If you are ever asked to serve as an agent under a power of attorney, there are several issues you will need to consider before you accept. Serving as an agent comes with both responsibilities and privileges. The person asking you to serve as an agent trusts you enough to offer you the position, but you shouldn’t accept until you have a better understanding of what it entails. Here are some commonly asked questions many people have about serving as an agent under a power of attorney.
What will be my responsibility as an agent?
That depends. No two power of attorney documents are identical, but all of them will state what decision-making rights you will receive. Powers of attorney are typically divided into two main types: health care and financial. Most powers of attorney will require you to make various types of decisions in certain circumstances. Some powers of attorney are broad in the authority they convey, while others are more limited. In any event, you will have to read the power of attorney document thoroughly to better understand what you will be required to do and what kinds of decisions you can, and cannot, make on behalf of the principal.
Do I have to accept the nomination?
Absolutely not. No one is ever under an obligation to create a power of attorney. Similarly, if you are asked to serve as an agent under a power of attorney, you have no legal obligation to accept the appointment. Though it’s flattering to be asked, you should only accept if you are comfortable serving in the position.
Can I quit or resign after I accept?
Yes. Most powers of attorney address what the agent has to do if he or she wants to resign the position. This usually requires you to notify the principal of your desire to resign.
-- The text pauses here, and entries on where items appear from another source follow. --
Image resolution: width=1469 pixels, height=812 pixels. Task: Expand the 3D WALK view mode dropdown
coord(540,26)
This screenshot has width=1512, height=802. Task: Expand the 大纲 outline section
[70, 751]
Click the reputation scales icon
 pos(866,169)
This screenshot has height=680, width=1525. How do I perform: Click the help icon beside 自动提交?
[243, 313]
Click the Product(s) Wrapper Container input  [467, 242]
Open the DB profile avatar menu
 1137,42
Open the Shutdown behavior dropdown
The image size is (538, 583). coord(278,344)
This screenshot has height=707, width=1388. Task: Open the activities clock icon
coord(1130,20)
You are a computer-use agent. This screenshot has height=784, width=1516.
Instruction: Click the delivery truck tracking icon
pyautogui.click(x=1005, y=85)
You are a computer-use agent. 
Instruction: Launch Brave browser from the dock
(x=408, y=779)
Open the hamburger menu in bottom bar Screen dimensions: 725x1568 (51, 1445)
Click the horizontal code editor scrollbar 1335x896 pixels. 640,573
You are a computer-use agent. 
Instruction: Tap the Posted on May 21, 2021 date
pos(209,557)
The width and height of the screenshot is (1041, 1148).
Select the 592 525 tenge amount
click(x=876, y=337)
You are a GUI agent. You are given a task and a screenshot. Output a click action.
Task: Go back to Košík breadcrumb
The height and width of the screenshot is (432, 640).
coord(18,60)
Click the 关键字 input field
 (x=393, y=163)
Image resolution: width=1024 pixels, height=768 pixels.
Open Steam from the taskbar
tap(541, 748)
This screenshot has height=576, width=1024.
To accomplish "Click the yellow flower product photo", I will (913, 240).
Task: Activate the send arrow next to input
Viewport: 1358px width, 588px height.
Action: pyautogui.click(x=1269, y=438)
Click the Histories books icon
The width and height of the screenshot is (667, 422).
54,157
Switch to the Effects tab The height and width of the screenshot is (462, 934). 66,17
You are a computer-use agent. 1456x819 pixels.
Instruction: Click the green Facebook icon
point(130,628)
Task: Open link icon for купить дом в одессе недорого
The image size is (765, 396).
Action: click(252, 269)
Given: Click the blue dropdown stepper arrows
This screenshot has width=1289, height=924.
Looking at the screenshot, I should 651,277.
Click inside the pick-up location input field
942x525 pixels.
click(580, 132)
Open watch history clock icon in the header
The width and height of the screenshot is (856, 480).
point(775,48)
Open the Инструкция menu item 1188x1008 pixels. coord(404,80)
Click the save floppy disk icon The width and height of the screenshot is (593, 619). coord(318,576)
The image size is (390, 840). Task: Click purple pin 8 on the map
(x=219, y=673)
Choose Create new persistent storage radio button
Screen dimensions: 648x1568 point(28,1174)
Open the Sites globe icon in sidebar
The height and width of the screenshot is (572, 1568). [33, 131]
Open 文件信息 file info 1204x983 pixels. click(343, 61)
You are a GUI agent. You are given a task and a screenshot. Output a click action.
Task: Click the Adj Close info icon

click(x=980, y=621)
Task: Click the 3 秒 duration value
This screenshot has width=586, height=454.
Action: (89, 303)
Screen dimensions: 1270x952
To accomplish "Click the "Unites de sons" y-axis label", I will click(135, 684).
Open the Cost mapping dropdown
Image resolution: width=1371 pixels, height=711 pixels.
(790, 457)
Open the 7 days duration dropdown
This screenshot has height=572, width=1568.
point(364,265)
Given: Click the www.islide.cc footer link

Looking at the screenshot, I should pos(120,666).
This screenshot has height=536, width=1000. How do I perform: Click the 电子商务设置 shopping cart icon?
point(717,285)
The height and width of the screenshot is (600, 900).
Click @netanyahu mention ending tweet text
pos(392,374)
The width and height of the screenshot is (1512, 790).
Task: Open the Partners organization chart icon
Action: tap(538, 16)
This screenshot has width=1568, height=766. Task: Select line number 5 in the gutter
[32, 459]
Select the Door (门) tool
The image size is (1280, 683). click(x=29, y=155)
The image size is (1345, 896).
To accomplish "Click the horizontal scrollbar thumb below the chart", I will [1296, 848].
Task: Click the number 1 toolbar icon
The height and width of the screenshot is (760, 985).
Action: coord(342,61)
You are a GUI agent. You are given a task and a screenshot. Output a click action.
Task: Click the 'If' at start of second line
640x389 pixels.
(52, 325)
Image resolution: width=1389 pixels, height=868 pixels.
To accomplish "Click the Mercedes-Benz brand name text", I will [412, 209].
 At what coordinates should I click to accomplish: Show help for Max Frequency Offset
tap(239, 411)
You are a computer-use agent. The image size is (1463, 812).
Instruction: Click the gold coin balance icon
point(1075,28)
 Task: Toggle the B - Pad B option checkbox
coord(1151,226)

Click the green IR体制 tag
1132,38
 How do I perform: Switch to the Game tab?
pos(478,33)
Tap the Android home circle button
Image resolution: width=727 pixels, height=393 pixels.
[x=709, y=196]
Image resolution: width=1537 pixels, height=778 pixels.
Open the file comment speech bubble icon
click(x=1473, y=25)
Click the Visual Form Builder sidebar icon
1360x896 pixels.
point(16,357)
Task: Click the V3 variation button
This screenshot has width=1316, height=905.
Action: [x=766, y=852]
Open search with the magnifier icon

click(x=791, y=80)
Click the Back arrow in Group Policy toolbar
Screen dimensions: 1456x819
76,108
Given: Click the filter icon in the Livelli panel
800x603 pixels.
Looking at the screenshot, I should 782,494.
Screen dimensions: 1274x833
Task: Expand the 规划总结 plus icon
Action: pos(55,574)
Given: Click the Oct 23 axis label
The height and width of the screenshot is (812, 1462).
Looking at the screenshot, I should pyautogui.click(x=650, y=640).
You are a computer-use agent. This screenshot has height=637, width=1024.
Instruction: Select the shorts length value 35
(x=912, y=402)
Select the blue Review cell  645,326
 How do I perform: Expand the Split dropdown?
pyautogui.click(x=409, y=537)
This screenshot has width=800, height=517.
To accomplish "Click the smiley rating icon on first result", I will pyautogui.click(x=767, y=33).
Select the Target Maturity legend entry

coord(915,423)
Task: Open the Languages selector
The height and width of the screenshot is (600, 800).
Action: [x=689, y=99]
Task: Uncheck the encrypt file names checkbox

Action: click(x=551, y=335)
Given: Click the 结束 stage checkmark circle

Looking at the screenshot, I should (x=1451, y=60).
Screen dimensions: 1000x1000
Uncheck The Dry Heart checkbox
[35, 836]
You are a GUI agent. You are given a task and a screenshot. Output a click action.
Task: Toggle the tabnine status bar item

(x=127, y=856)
Can I be held liable for my actions?
Yes. As an agent, you have an obligation to act in the best interests of the principal. The law calls this a fiduciary duty. If you violate your duty and misuse your position to take advantage of the principal, serve your own interests at the expense of the principal’s interests, or otherwise abuse your authority, you can be held personally, and even criminally, liable.
Can I be fired?
Yes. Only a competent adult who is capable of making decisions can create a power of attorney in the state of California. As a competent adult, the principal also retains the ability to terminate your authority at any time. The principal doesn’t need a reason to do this, and can fire you whenever he or she likes.